Detailed Description

Complete technical specification and implementation details from the patent document.

This application claims priority from U.S. Provisional Patent Application No. 63/645,596, filed with the United States Patent and Trademark Office on May 10, 2024, the disclosure of which is incorporated herein by reference in its entirety.

The present disclosure concerns image editing. More specifically, the present disclosure relates to 3D image editing.

As the quality, efficiency, and accessibility of neural 3-Dimensional (3D) scene representations improve, interest in editing such representations has grown as well. Recent methods for text-guided 3D scene translation iteratively alter a set of source images, to which a neural radiance field (NeRF) is fit.

The advent of neural representations for 3D scenes has impacted a number of tasks in computer vision and graphics, from view synthesis to robotics. The accessibility of such representations is growing, as computational requirements are decreasing for both training (fitting) and inference (rendering).

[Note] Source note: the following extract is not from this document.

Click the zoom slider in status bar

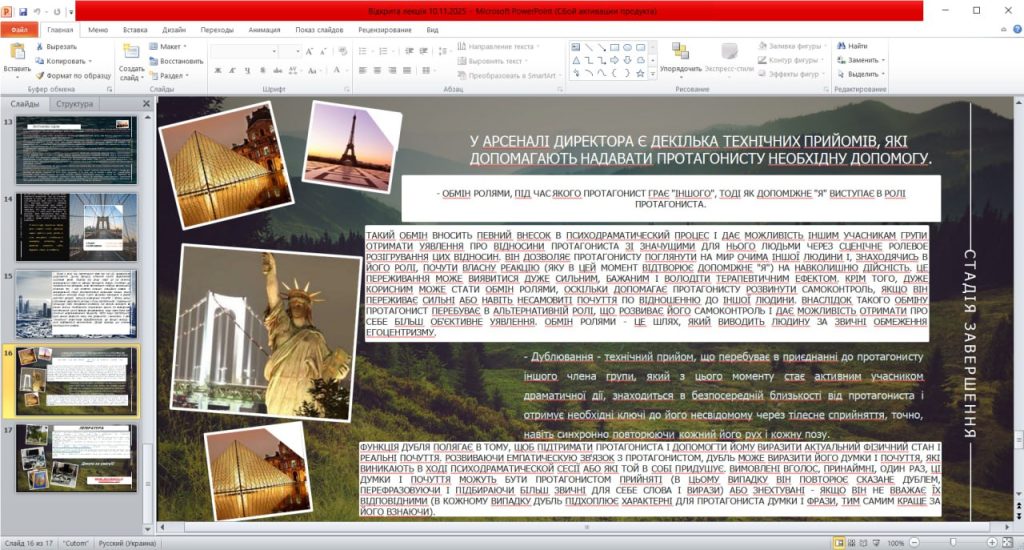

In the near future, 3D scene representations may be readily available, even to non-technical users on consumer-grade devices. In particular, this could include neural radiance fields (NeRFs) or Gaussian splatting clouds. With this form of media, one important task for users is therefore 3D scene editing, analogous to the common operations used for decades on 2D images, such as inpainting, super-resolution, style transfer, and other generative alterations, which are useful for artistic content creation.

Existing models have difficulty consistently editing 3D images, because edits can be inconsistently applied to different views of the image.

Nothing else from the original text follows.